Multivariate Imputation by Chained Equations

https://amices.org/mice/

GNU General Public License v2.0

433 stars 107 forks source link

Decide which cells to update after post-processing #511

Closed thomvolker closed 1 year ago

thomvolker commented 1 year ago

This commit changes the post-processing command in the sampler to its previous state. I still believe we have to discuss this matter, but this fix at least fixes potential backward compatibility issues for now. We can make an informed decision later.

gerkovink commented 1 year ago

I agree; let's discuss and study the impact before we change.

stefvanbuuren commented 1 year ago

If I understand correctly

data[where[, j], j] <- imp[[j]][, i] updates the j'th column in the working data within the i'th impution for cells as specified in where;
data[(!r[, j]) & where[, j], j] <- imp[[j]][, i] updates only those cells that are also missing.

I would be inclined to go for option 2 because that is consistent with line 85. Hence option 2 only affects the same cells in the working data, and prevent overwriting of observed data. I think the RHS should then also be something like imp[[j]][(!r[, j])[where[, j]], i] in order to have the same length of vectors.

Could we come up with a small numerical example to decide on which option is most sensible?

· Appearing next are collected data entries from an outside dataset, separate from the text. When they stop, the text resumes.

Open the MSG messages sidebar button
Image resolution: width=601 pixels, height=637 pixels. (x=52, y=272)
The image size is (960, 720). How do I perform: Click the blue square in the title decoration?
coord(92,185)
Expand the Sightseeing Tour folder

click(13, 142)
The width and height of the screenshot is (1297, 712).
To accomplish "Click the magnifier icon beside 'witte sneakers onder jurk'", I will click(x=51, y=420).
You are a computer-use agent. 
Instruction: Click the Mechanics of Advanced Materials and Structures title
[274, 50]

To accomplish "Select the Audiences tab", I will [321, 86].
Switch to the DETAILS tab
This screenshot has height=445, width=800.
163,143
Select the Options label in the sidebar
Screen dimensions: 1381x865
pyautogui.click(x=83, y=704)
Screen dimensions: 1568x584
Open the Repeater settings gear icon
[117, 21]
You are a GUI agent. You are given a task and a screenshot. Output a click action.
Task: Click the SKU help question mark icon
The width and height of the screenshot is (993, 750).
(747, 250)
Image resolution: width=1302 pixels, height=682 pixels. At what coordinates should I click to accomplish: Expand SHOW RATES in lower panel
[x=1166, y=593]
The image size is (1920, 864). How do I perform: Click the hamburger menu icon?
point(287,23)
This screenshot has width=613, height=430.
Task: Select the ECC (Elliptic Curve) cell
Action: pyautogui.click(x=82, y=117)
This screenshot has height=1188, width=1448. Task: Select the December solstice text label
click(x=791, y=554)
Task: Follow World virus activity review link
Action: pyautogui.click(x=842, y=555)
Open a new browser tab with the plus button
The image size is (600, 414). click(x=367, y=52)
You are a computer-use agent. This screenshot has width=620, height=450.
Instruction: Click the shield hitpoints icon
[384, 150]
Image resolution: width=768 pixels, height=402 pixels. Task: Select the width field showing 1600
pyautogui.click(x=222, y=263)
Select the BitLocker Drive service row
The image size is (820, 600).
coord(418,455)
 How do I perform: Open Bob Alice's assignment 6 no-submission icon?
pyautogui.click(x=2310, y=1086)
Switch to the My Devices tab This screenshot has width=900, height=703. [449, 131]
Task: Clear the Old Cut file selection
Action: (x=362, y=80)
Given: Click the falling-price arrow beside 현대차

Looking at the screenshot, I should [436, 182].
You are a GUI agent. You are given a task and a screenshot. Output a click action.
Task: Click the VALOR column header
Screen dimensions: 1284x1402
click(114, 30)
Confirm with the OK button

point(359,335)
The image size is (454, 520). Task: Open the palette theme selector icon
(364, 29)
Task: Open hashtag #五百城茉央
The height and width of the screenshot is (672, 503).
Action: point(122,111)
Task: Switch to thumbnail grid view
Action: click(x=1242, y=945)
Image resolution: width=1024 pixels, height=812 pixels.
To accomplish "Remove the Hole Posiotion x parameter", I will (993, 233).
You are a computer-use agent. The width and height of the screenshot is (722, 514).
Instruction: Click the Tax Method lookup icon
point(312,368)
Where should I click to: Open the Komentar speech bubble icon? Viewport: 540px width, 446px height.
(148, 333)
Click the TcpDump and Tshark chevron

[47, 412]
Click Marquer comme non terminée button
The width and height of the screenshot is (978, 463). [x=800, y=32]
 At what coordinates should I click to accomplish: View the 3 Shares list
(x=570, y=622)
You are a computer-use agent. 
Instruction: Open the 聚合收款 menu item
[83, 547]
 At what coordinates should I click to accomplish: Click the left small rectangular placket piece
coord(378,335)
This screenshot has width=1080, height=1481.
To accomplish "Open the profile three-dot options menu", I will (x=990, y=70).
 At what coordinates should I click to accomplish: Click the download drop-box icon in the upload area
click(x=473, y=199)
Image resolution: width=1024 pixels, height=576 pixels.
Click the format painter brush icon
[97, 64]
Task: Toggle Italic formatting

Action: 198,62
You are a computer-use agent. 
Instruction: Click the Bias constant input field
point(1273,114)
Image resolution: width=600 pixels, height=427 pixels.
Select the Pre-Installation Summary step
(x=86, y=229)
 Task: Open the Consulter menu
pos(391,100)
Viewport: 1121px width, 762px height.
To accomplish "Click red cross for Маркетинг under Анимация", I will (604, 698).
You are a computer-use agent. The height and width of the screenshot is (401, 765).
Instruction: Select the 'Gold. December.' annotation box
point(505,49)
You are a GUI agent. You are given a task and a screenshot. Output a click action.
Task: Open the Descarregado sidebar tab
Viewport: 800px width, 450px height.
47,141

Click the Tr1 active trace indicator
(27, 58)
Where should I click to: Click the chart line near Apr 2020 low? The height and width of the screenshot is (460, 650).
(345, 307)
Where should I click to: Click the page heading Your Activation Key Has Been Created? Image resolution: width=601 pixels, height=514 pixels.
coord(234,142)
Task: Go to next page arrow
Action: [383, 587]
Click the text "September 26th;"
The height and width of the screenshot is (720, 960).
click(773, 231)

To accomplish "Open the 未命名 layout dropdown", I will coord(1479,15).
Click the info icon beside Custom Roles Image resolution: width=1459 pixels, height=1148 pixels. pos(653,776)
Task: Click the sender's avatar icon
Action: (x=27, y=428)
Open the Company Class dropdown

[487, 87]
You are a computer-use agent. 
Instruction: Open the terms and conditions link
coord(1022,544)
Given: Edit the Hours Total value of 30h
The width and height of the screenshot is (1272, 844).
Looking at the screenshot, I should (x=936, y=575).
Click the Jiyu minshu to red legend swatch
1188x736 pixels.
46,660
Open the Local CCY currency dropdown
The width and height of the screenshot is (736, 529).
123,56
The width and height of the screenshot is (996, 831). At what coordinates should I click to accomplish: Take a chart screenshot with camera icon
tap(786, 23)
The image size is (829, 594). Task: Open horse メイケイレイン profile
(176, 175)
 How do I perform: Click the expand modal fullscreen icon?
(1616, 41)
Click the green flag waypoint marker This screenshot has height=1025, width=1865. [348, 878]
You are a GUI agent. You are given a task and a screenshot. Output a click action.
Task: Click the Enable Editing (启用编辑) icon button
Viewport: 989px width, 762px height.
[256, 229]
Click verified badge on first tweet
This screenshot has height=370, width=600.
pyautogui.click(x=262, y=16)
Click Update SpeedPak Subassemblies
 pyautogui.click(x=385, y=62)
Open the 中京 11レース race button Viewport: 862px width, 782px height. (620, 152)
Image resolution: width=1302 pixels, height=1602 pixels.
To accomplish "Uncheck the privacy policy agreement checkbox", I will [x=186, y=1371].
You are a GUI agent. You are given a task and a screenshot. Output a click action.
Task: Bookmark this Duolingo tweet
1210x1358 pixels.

thomvolker commented 1 year ago

When imputing all or a subset of the missing values, the two are equivalent, so it does not pose any issues here. Only when overimputing certain cells, the two ways of doing this will give different results. In the case of synthetic data, I think you want to work with the observed data, because that is how all other variables are synthesized as well. Changing the values in the variable $j$ of the data object de facto changes the data used in the synthesis models of all variables that are synthesized after $j$, relative to the data that is used to synthesize the variables before $j$.

In practice, I'm not sure whether it makes a lot of difference (as long as the synthesis model is reasonably good), but it might add some additional variance.

gerkovink commented 1 year ago

We can simulate both scenarios for synthetic data and see.

stefvanbuuren commented 1 year ago

@thomvolker Agree. There is a difference only in the case of overimputation.

I interpret your response as support for option 2. Option 1 overwrite the observed data. I cannot (yet) think of a scenario where we would want that.

stefvanbuuren commented 1 year ago

Do we have a test of post-processing combined with overimputation?

I think that LHS and RHS vector have different lengths, resulting in an error.

thomvolker commented 1 year ago

I indeed support option two.

The one scenario I can think of is that you know (a) that your imputation model is biased, and (b) that you know exactly in what way it is biased, such that you can correct for it. I am not sure whether this ever occurs in practice.

You are correct with respect to the LHS and RHS being different, producing an error. I have never noticed this because I only used post-processing in combination with complete overimputation, in which case the LHS is an empty vector (and the length of the RHS does not matter anymore).

stefvanbuuren commented 1 year ago

Commit 889d824 sets option 2, and makes the relevant lines identical to lines 85/86.